New Models of Jupiter in the Context of Juno and Galileo

• Published in: The Astrophysical journal Vol. 872; no. 1; pp. 100 - 121
• Main Authors: Debras, Florian, Chabrier, Gilles
• Format: Journal Article
• Language: English
• Published: Philadelphia The American Astronomical Society 10.02.2019; IOP Publishing; American Astronomical Society
• Subjects: Abundance; Astrophysics; Constraint modelling; Convection; Differential rotation; Entropy; equation of state; Equations of state; Gravitational fields; Heavy elements; Helium; Hydrogen; Immiscibility; Ionization; Jupiter; Jupiter models; Jupiter probes; Metallic hydrogen; Miscibility; planets and satellites: composition; planets and satellites: gaseous planets; planets and satellites: individual (Jupiter); planets and satellites: interiors; Sciences of the Universe; equation of state; planets and satellites: gaseous planets; planets and satellites: interiors; Astrophysics - Earth and Planetary Astrophysics; planets and satellites: individual: Jupiter; planets and satellites: composition
• ISSN: 0004-637X; 1538-4357
• DOI: 10.3847/1538-4357/aaff65

Observations of Jupiter's gravity field by Juno have revealed surprisingly low values for the high-order gravitational moments, considering the abundances of heavy elements measured by Galileo 20 years ago.
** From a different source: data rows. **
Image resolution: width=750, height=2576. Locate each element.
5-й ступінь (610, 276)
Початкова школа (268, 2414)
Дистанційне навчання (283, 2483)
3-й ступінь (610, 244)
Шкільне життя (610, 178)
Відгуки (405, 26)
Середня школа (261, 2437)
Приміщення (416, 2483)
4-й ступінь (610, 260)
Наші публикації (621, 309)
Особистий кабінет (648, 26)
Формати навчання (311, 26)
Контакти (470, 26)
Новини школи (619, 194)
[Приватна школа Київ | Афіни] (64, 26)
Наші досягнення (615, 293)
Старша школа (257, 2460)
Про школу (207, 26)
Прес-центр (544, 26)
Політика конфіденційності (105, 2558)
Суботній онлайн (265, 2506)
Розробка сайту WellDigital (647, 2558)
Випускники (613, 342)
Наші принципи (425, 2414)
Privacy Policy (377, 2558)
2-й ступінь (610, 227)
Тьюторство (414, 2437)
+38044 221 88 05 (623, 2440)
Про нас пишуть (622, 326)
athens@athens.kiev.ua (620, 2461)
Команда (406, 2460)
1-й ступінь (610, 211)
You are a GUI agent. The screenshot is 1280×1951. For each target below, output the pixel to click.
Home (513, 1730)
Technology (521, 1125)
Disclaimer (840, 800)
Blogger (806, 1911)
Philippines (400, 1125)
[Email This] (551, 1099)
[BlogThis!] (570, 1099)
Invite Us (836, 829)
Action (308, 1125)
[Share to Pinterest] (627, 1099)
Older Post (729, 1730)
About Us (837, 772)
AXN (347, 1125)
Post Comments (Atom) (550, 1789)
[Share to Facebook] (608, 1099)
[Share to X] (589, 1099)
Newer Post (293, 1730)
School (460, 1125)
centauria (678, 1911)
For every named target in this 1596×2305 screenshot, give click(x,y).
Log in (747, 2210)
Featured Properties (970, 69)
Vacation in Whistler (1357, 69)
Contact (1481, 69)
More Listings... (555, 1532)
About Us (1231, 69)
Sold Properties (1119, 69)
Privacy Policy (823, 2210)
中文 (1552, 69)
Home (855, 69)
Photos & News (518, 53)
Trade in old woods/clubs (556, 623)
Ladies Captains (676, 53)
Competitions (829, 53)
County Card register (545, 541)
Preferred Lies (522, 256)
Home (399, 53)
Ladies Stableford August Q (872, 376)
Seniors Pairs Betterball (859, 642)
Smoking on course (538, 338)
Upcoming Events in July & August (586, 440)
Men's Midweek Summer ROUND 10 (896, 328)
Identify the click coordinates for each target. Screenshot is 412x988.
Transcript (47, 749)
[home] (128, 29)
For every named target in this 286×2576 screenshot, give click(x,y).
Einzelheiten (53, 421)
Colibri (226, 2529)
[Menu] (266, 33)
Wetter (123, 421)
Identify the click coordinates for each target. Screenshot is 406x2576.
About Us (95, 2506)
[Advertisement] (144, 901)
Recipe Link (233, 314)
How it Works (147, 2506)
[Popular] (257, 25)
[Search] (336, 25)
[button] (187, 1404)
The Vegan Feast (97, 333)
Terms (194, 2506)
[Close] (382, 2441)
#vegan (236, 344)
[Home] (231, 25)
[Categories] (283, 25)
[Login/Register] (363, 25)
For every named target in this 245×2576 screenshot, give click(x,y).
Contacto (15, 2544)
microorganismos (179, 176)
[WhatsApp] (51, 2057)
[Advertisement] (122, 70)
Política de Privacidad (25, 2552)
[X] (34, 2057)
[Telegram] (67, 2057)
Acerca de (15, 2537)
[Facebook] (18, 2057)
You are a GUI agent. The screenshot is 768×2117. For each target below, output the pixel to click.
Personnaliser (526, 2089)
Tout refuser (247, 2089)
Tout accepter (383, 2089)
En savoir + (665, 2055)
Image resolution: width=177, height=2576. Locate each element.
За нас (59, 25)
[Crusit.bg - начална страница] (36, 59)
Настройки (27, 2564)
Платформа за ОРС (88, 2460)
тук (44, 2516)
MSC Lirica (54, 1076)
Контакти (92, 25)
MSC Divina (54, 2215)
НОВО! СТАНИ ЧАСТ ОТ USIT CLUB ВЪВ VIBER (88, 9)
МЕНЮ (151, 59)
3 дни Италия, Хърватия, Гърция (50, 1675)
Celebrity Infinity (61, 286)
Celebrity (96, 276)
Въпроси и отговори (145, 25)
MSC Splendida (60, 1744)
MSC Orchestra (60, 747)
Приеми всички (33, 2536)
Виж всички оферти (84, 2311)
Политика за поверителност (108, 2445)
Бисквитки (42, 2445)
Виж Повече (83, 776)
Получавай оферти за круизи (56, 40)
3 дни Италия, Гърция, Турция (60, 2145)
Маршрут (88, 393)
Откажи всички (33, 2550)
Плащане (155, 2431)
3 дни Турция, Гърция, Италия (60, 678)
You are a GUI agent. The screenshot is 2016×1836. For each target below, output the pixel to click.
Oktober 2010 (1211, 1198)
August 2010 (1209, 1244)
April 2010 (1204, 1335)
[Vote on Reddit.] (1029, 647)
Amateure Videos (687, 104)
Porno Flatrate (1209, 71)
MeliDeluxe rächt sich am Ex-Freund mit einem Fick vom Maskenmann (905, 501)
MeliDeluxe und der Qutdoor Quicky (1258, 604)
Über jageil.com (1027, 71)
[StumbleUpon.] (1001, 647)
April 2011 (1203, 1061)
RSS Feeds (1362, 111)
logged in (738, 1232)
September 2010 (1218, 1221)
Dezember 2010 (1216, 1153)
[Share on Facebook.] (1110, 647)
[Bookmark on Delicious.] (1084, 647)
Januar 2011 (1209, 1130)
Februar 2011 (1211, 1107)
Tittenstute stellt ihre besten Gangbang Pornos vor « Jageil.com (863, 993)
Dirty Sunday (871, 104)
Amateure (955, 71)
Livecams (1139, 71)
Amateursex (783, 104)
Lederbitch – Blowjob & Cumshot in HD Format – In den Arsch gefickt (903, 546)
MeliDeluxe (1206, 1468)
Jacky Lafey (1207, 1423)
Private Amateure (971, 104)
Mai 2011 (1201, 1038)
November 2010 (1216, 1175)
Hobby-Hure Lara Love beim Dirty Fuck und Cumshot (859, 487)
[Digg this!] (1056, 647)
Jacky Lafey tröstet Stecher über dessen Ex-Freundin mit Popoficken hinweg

The derivation of recent equations of state for hydrogen and helium, which are much denser in the megabar region, exacerbates the conflict between these two observations. In order to circumvent this puzzle, current Jupiter model studies either ignore the constraint from Galileo or invoke an ad hoc modification of the equations of state. In this paper, we derive Jupiter models that satisfy constraints of both Juno and Galileo. We confirm that Jupiter's structure must encompass at least four different regions: an outer convective envelope, a region of compositional and thus entropy change, an inner convective envelope, an extended diluted core enriched in heavy elements, and potentially a central compact core. We show that in order to reproduce Juno and Galileo observations, one needs a significant entropy increase between the outer and inner envelopes and a lower density than for an isentropic profile, which is associated with some external differential rotation. The best way to fulfill this latter condition is an inward-decreasing abundance of heavy elements in this region. We examine in detail the three physical mechanisms that can yield such a change of entropy and composition: a first-order molecular-metallic hydrogen transition, immiscibility between hydrogen and helium, or a region of layered convection. Given our present knowledge of hydrogen pressure ionization, a combination of the two latter mechanisms seems to be the most favored solution.